Accompanying the first exhibition devoted to the subject, William Blake in Sussex considers the collective significance of the English county to the life and work of the celebrated artist and writer.
Disillusioned with London life and struggling to make a living, Blake and his wife Catherine went in 1800 to live at the coastal village of Felpham, which the artist soon described as “the sweetest spot on earth”.

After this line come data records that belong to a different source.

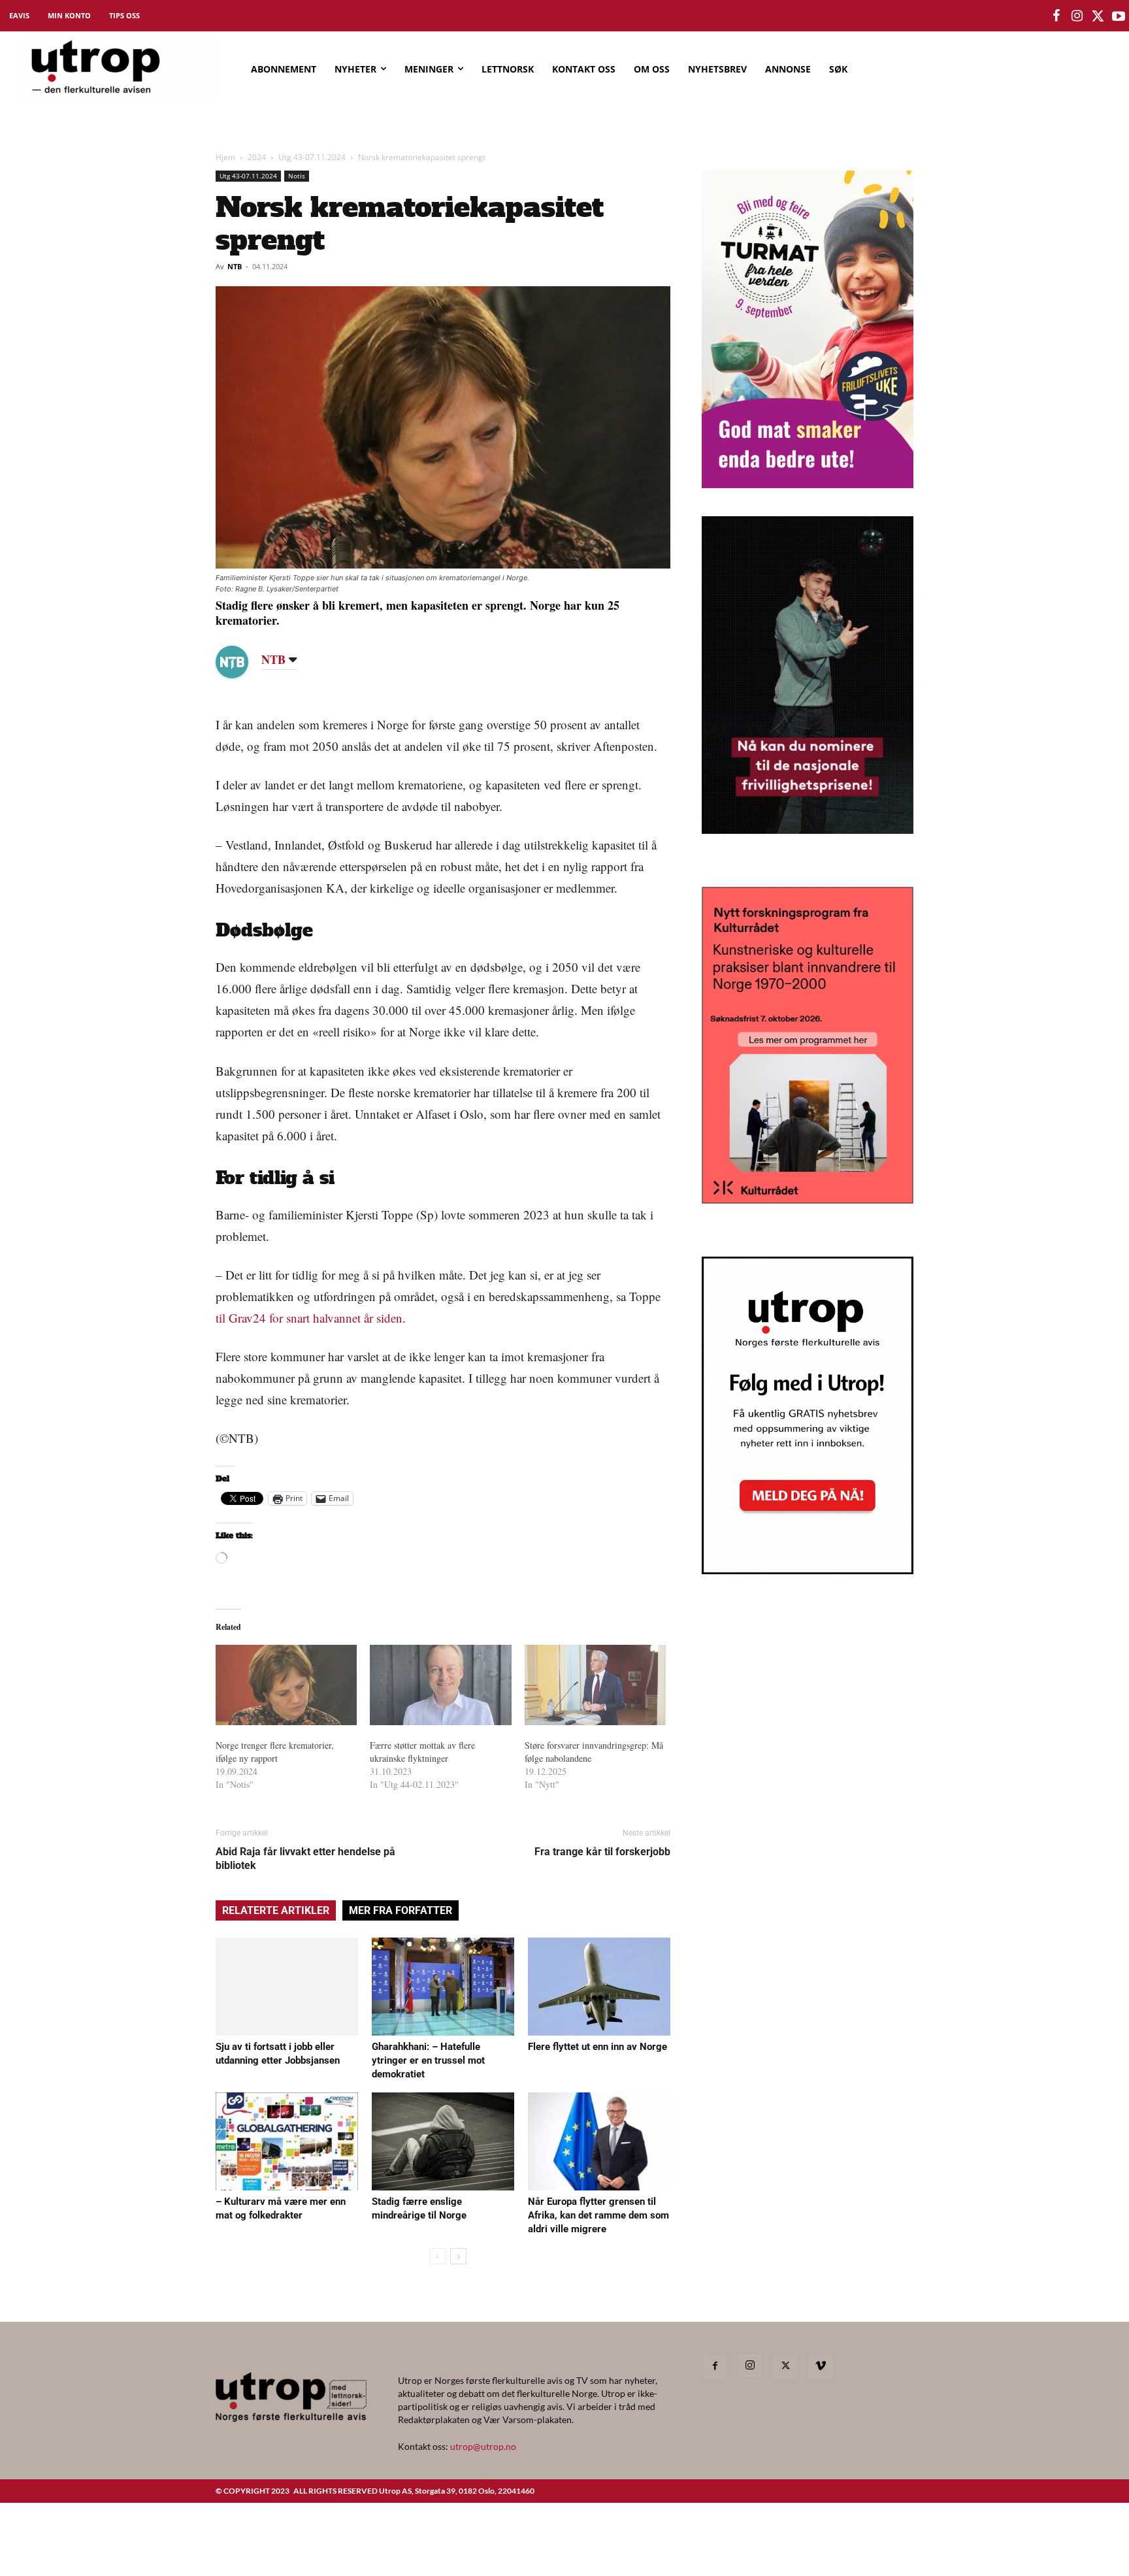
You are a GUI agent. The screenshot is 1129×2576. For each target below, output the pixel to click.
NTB (234, 266)
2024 (257, 157)
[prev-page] (437, 2256)
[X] (785, 2366)
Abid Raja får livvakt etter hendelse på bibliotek (305, 1858)
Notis (296, 175)
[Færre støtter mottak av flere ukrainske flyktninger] (440, 1685)
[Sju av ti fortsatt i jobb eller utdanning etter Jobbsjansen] (287, 1987)
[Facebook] (715, 2366)
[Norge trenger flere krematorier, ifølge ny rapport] (286, 1685)
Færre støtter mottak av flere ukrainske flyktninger (422, 1751)
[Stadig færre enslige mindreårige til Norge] (443, 2141)
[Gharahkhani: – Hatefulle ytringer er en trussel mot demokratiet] (443, 1987)
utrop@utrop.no (483, 2446)
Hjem (225, 157)
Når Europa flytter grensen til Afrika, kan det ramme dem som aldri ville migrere (598, 2215)
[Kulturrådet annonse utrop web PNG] (807, 1199)
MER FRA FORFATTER (400, 1910)
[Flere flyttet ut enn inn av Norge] (599, 1987)
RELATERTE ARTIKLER (275, 1910)
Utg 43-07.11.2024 (312, 157)
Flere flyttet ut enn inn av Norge (597, 2047)
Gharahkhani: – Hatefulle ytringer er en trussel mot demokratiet (428, 2060)
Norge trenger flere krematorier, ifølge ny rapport (275, 1751)
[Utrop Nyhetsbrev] (807, 1570)
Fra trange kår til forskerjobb (602, 1851)
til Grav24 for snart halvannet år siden (309, 1318)
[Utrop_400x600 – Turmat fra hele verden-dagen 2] (807, 484)
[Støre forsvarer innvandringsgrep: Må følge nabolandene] (595, 1685)
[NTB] (242, 662)
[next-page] (458, 2256)
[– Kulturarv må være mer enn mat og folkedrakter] (287, 2141)
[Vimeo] (821, 2366)
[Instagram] (750, 2366)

Providing his principal encounters with both English rural life and the coast, the artist’s three years “on the banks of the ocean” informed his two greatest illustrated epic poems, Milton and Jerusalem, and continued to be reflected in his work for the rest of his career:
“In Felpham”, claimed Blake, “I saw and heard Visions of Albion”. In addition to the work associated with Felpham, this publication considers the collections of nearby Petworth House, which include three major paintings by Blake – otherwise unrepresented in other grand houses of Britain – along with related prints, books and archival material.
The authors examine the relationships formed by Blake in Sussex, particularly with the poet William Hayley, the sculptor John Flaxman, the 3rd Earl of Egremont (one of the great collectors of contemporary art in the early 19th century) and his estranged wife Elizabeth Ilive, who commissioned two of the three paintings now in Petworth.
Blake’s work for Hayley, often dismissed as illustrative and decorative, will be reappraised, and other projects he worked on in Sussex – including remarkable biblical watercolours produced for his great London patron, Thomas Butts – will be celebrated.
Blake’s infamous arrest and trial for sedition – chief among the events profoundly affecting him in Sussex – are discussed.
It is not widely known that Blake was tried first in Petworth, where he was vouched for by the 3rd Earl.